**What the task asks:** Your reply should consist of one number: how many lines below contain "computer".

[[ Extracted records, beginning ]]

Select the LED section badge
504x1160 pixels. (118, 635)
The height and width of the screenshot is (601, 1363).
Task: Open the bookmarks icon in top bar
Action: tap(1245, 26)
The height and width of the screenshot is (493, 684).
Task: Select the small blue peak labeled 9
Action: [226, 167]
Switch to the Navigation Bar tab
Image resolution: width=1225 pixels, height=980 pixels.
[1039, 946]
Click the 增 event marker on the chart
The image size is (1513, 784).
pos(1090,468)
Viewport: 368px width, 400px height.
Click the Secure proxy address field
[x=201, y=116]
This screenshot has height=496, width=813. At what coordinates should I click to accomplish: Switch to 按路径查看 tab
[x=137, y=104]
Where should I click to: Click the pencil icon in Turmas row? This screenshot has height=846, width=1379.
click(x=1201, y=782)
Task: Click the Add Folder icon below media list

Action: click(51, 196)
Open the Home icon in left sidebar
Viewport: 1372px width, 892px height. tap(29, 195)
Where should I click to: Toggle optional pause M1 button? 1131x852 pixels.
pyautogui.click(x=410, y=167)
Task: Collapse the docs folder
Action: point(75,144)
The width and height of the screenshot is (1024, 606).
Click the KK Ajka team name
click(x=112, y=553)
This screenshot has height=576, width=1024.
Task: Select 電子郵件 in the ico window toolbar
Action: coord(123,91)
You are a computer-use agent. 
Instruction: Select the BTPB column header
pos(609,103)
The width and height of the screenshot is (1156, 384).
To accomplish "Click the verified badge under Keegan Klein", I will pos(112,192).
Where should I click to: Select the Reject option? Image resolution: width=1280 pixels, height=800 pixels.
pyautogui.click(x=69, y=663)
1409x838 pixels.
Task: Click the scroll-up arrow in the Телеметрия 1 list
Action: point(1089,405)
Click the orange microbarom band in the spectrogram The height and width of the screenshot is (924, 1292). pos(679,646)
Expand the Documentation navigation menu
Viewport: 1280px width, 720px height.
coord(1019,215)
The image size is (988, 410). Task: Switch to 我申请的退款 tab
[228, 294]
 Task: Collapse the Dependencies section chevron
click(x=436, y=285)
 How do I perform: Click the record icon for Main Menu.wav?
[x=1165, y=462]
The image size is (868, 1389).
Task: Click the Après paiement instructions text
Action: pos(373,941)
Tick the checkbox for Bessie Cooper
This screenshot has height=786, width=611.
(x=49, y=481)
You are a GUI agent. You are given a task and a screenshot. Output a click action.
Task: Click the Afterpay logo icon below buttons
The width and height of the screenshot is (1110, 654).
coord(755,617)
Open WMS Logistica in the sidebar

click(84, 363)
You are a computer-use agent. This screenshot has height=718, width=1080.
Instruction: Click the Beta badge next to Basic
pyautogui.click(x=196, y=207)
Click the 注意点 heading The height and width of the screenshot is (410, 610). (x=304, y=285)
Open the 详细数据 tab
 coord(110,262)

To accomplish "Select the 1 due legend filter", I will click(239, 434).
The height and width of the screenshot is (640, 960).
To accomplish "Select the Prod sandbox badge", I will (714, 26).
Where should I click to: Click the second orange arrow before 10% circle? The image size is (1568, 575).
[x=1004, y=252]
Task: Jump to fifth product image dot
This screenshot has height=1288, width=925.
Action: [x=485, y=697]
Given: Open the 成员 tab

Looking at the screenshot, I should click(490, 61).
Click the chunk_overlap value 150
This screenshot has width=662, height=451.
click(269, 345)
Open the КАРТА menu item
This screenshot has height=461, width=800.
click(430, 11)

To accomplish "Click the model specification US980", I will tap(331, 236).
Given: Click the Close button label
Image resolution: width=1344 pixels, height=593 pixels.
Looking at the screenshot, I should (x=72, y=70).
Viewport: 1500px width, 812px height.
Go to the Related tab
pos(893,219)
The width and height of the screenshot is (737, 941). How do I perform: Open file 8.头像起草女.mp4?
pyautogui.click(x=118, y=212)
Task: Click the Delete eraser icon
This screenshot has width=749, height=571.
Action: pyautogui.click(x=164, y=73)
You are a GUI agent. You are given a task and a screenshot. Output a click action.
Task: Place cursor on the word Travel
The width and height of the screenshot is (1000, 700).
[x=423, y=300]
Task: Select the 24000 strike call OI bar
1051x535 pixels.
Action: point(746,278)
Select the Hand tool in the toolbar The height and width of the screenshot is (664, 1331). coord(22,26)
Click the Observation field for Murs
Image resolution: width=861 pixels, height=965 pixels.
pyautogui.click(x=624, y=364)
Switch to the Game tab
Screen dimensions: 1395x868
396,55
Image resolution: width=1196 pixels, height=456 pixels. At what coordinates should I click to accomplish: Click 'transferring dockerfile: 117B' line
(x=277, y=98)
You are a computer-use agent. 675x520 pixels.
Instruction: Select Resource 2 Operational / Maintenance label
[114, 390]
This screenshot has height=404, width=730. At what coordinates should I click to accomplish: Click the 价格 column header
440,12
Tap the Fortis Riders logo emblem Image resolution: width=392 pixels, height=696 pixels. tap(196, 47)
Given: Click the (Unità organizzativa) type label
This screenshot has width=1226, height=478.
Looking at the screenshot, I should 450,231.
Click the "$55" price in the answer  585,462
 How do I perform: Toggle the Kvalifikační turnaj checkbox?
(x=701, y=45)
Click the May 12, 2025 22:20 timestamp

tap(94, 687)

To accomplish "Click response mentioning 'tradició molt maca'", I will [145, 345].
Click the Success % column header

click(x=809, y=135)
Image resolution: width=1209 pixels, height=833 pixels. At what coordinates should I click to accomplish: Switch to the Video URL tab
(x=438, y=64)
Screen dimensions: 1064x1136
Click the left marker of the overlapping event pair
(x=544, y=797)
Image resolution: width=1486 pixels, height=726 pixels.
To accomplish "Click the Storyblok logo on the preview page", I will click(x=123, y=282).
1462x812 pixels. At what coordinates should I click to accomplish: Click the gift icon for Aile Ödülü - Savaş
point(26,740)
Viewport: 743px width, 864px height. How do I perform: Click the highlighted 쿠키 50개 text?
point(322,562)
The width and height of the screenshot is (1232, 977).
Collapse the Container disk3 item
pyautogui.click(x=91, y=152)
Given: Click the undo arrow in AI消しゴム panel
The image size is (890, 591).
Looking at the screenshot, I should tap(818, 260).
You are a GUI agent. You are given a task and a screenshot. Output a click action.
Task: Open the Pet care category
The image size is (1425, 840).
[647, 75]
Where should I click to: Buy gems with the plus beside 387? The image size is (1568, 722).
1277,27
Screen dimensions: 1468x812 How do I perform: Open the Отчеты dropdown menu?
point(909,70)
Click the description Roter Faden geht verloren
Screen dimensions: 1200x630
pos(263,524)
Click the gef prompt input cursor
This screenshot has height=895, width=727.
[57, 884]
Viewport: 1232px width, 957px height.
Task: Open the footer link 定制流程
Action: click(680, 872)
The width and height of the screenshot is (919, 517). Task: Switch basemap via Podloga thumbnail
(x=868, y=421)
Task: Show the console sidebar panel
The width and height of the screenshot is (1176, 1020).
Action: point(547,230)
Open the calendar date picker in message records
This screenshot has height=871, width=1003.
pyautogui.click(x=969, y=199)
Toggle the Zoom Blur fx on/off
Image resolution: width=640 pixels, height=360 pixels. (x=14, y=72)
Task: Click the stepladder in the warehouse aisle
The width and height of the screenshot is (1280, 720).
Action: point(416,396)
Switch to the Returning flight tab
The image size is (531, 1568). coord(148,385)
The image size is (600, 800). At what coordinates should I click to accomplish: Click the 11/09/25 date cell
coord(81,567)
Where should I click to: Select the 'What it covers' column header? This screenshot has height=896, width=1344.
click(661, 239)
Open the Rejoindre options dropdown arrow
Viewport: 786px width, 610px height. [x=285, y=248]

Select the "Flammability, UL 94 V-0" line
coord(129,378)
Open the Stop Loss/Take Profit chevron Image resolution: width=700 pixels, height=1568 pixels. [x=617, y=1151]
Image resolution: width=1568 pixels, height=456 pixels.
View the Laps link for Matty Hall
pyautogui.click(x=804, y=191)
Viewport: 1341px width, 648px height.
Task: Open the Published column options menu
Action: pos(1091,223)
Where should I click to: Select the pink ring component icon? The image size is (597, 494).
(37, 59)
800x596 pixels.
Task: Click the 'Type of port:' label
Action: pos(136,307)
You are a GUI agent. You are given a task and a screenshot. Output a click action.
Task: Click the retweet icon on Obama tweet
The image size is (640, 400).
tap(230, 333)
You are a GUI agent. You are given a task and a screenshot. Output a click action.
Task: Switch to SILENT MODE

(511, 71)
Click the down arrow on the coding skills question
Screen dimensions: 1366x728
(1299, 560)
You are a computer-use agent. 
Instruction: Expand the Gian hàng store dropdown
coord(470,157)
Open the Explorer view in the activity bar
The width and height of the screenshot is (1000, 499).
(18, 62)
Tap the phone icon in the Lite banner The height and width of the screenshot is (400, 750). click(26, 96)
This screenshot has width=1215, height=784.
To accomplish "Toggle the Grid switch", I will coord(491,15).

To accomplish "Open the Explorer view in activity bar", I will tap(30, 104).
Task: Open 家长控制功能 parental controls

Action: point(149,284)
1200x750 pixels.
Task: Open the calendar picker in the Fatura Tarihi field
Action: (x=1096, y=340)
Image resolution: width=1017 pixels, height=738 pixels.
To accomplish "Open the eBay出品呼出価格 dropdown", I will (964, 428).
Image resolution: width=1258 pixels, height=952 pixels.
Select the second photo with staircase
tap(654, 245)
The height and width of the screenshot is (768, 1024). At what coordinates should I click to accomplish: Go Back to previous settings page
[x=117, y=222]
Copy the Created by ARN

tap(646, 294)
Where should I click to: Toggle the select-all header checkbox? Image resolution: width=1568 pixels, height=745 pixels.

[[ Extracted records, end ]]

**Written response:** 4